Catch up on the latest news, breakthroughs, and announcements from biotechnology companies making advancements in cell and gene therapies.
The cell and gene therapy sectors are growing exponentially, with new players emerging daily and much progress being made both in and out of the lab. CGTLive™’s Around the Helix is your chance to catch up with the latest news in cell and gene therapies, including partnerships, pipeline updates, and more.
The Institute for Clinical and Economic Review (ICER) has drafted a report that has determined that gene therapy for sickle cell disease is cost-effective up to $1.93 million. The report focused on 2 gene therapies currently being reviewed by the FDA, Vertex and CRISPR’s exagamglogene autotemcel (exa-cel) and bluebird bio’s lovotibeglogene autotemcel (lovo-cel).
Bristol Myers Squibb’s lisocabtagene maraleucel (liso-cel; Breyanzi), a marketed CD19-directed chimeric antigen receptor T-cell (CAR-T) therapy, has been approved by the European Commission in all EU member states for the treatment of adult patients with diffuse large B-cell lymphoma (LBCL), high grade B-cell lymphoma, primary mediastinal LBCL, and follicular lymphoma grade 3B whose disease relapsed within 12 months from the completion of first-line chemoimmunotherapy or those whose disease is refractory to first-line chemoimmunotherapy.
Cabaletta Bio’s CABA-201, an investigational CD19-directed CAR-T therapy intended to treat systemic lupus erythematosus and lupus nephritis, has received fast track designation from the FDA. CABA-201 contains a 4-1BB costimulatory domain and is intended to deplete B-cells to “reset” the immune systems of patients with the disorders.
The phase 1 REGALS study (NCT05695521) evaluating the safety and tolerability of the regulatory T-cell (Treg) therapy CK0803 (Cellenkos) has dosed its first patient with amyotrophic lateral sclerosis (ALS). “The initiation of this study of CK0803 is an important achievement that brings us closer to delivering a potential new treatment which may have a life-changing impact for ALS," said Tara Sadeghi, Chief Operating Officer of Cellenkos Inc.

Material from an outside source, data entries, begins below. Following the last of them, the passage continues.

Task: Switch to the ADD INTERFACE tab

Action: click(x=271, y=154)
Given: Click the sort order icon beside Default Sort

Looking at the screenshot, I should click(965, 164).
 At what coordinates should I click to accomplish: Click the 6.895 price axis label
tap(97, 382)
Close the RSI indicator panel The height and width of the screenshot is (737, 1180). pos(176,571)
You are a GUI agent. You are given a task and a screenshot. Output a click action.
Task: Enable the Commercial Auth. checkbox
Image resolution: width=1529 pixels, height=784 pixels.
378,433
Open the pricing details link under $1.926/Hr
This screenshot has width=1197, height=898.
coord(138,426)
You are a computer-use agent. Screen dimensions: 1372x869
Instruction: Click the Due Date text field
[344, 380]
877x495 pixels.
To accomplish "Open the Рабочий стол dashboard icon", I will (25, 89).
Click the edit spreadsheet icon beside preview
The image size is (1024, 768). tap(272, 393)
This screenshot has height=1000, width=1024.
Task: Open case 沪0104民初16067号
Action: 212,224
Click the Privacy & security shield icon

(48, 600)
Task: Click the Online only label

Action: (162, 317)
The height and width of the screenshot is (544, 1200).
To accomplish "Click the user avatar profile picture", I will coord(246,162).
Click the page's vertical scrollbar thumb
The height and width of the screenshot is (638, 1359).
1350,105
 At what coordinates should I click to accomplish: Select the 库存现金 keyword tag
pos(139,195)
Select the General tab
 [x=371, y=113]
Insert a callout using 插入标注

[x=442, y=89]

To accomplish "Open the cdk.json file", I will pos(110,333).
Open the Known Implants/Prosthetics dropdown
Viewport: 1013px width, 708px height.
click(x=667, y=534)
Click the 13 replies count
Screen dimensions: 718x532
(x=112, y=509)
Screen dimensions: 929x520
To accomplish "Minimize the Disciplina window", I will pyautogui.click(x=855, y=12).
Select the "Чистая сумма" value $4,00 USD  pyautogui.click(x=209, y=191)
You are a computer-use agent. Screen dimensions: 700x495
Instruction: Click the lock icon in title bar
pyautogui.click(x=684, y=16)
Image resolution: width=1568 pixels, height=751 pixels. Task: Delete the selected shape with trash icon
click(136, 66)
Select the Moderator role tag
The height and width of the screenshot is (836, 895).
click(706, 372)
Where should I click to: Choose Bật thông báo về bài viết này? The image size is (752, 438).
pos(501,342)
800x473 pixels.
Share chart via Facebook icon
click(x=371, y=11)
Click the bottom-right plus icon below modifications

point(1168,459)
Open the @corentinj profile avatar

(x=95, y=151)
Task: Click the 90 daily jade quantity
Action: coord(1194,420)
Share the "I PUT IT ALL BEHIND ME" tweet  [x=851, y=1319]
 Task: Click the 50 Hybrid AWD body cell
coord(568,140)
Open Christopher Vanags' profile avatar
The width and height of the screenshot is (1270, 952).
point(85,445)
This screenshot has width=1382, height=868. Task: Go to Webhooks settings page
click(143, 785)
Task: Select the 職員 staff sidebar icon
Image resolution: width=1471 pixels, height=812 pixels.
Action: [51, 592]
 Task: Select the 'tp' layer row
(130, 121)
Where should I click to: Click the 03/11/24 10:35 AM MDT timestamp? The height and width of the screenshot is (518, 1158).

As part of a new agreement, Janssen has gained exclusive rights for further development and commercialization of C-CAR039, which is targeted at both CD19 and CD20, and C-CAR066, which is CD20-targeted, in regions outside of China. Both CAR-T products have received clearance of their respective IND applications from the FDA.
Interius BioTherapeutics’ INT-2104 is a lentivector product intended to generate autologous CAR-T cells in vivo via cell-specific gene delivery. WuXi Advanced Therapies’ GMP manufacturing platform will be utilized to produce INT-2104 product for use in a phase 1 clinical trial.
Ascend Gene & Cell Therapies, which has received $132.5 million in total funding, will seek to provide biotechs with process development, clinical manufacturing services, and analytical/regulatory support. The company, which has assembled a team of 120 experts, noted that it has acquired CMC capabilities and technology from Freeline Therapeutics.
Forge Biologics will provide manufacturing services for Life Biosciences’ partial epigenetic reprogramming platform, along with AAV process development, analytical services, and toxicology. Development and manufacturing will take place at Forge Biologics’ facility in Columbus, Ohio. Life Biosciences noted that ophthalmic indications are among those that it intends to target with its platform.
Enlivex has received a European patent related to the use of Allocetra, its allogeneic cell therapy intended to reprogram macrophages, for purposes of preventing or managing cytokine release syndrome in patients being treated with CAR-T for cancer. The patent, which carries the title “Combination Immune Therapy and Cytokine Control Therapy for Cancer Treatment”, is numbered 3865189 and provides protection until at least 2037.
The new 26,000 square-foot facility, referred to as Co.Lab Cambridge, consists of laboratories and offices and is strategically located near the Bayer Research and Innovation Center. “[Co.Lab Cambridge’s] residents will benefit from the direct vicinity of industry-leading cell and gene therapy pioneers, global research, development, manufacturing, and investment know-how,” Friedemann Janus, the acting head of Business Development and Open Innovation at Bayer Pharmaceuticals, said.
The CD40L-CD28 costimulatory switch receptor is intended to activate non-tumor cells in the tumor microenvironment and contribute to the breakdown of tumor stroma components, which in turn is expected to improve the ability of T-cell receptor engineered T-cell (TCR-T) therapies to infiltrate solid tumors.